→ Input:
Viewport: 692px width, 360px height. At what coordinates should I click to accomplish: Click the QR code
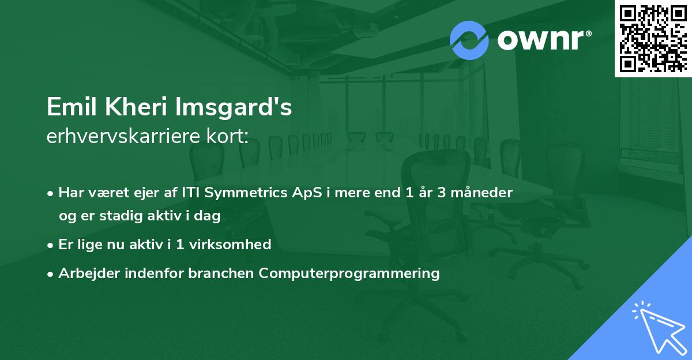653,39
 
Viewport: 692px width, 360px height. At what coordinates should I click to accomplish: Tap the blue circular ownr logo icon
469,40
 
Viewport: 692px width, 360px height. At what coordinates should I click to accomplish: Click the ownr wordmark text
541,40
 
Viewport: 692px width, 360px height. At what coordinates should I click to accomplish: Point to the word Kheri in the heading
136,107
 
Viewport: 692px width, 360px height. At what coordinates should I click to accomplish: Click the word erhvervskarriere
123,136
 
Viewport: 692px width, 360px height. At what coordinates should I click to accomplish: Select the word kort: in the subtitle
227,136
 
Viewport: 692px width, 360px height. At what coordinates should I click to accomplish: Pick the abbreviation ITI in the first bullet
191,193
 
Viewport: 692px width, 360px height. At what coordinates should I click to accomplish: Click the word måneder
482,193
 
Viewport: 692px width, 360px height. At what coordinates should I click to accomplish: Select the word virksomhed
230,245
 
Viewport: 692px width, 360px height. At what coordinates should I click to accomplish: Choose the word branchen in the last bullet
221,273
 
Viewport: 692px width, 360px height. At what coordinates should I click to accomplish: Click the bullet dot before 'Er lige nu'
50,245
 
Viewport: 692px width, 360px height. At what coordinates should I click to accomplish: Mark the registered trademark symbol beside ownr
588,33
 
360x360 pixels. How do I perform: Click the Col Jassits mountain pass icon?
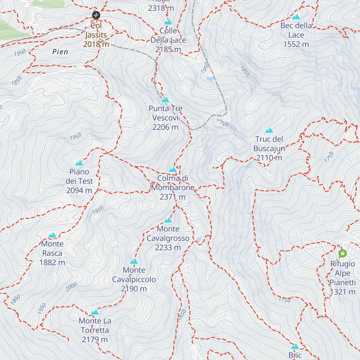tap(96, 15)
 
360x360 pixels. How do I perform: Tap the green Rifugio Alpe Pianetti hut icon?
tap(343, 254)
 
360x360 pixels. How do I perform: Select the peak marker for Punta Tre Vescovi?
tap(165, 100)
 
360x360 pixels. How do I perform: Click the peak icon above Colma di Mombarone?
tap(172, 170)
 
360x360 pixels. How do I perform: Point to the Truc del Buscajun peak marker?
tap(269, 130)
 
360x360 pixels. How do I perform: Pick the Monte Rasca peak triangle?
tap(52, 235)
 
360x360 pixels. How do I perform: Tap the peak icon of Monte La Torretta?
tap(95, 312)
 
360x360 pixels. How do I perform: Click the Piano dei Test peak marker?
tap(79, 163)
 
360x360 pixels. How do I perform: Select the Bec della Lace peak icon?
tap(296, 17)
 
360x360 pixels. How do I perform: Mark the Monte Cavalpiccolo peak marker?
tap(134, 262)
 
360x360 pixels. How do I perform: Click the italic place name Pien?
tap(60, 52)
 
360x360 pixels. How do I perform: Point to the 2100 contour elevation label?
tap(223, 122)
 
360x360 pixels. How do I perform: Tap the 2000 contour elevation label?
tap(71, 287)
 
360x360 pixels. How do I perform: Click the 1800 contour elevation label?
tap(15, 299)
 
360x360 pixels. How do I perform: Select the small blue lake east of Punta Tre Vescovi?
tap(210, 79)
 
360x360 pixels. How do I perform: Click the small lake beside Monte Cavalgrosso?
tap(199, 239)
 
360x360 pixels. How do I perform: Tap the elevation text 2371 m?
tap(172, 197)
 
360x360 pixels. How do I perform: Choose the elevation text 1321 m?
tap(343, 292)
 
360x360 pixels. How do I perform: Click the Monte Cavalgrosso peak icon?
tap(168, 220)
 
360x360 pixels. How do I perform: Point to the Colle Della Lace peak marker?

→ Instruction:
Please reproduce all of the data above with every "peak marker" renamed to "summit marker", changing nothing else and leaving out the pictures.

→ Result:
Viewport: 692px width, 360px height. At what coordinates should I click to accomplish: Click the QR code
653,39
 
Viewport: 692px width, 360px height. At what coordinates should I click to accomplish: Tap the blue circular ownr logo icon
469,40
 
Viewport: 692px width, 360px height. At what coordinates should I click to accomplish: Click the ownr wordmark text
541,40
 
Viewport: 692px width, 360px height. At what coordinates should I click to accomplish: Point to the word Kheri in the heading
136,107
 
Viewport: 692px width, 360px height. At what coordinates should I click to accomplish: Click the word erhvervskarriere
123,136
 
Viewport: 692px width, 360px height. At what coordinates should I click to accomplish: Select the word kort: in the subtitle
227,136
 
Viewport: 692px width, 360px height. At what coordinates should I click to accomplish: Pick the abbreviation ITI in the first bullet
191,193
 
Viewport: 692px width, 360px height. At what coordinates should I click to accomplish: Click the word måneder
482,193
 
Viewport: 692px width, 360px height. At what coordinates should I click to accomplish: Select the word virksomhed
230,245
 
Viewport: 692px width, 360px height. At what coordinates should I click to accomplish: Choose the word branchen in the last bullet
221,273
 
Viewport: 692px width, 360px height. At what coordinates should I click to accomplish: Click the bullet dot before 'Er lige nu'
50,245
 
Viewport: 692px width, 360px height. At what coordinates should I click to accomplish: Mark the registered trademark symbol beside ownr
588,33
 
360x360 pixels. How do I perform: Click the Col Jassits mountain pass icon?
tap(96, 15)
 
360x360 pixels. How do I perform: Tap the green Rifugio Alpe Pianetti hut icon?
tap(343, 254)
 
360x360 pixels. How do I perform: Select the summit marker for Punta Tre Vescovi?
tap(165, 100)
 
360x360 pixels. How do I perform: Click the peak icon above Colma di Mombarone?
tap(172, 170)
 
360x360 pixels. How do I perform: Point to the Truc del Buscajun summit marker?
tap(269, 130)
 
360x360 pixels. How do I perform: Pick the Monte Rasca peak triangle?
tap(52, 235)
 
360x360 pixels. How do I perform: Tap the peak icon of Monte La Torretta?
tap(95, 312)
 
360x360 pixels. How do I perform: Click the Piano dei Test summit marker?
tap(79, 163)
 
360x360 pixels. How do I perform: Select the Bec della Lace peak icon?
tap(296, 17)
 
360x360 pixels. How do I perform: Mark the Monte Cavalpiccolo summit marker?
tap(134, 262)
 
360x360 pixels. How do I perform: Click the italic place name Pien?
tap(60, 52)
 
360x360 pixels. How do I perform: Point to the 2100 contour elevation label?
tap(223, 122)
 
360x360 pixels. How do I perform: Tap the 2000 contour elevation label?
tap(71, 287)
 
360x360 pixels. How do I perform: Click the 1800 contour elevation label?
tap(15, 299)
 
360x360 pixels. How do I perform: Select the small blue lake east of Punta Tre Vescovi?
tap(210, 79)
 
360x360 pixels. How do I perform: Click the small lake beside Monte Cavalgrosso?
tap(199, 239)
 
360x360 pixels. How do I perform: Tap the elevation text 2371 m?
tap(172, 197)
 
360x360 pixels. How do I perform: Choose the elevation text 1321 m?
tap(343, 292)
 
360x360 pixels. How do I perform: Click the Monte Cavalgrosso peak icon?
tap(168, 220)
 
360x360 pixels. How do I perform: Point to the Colle Della Lace summit marker?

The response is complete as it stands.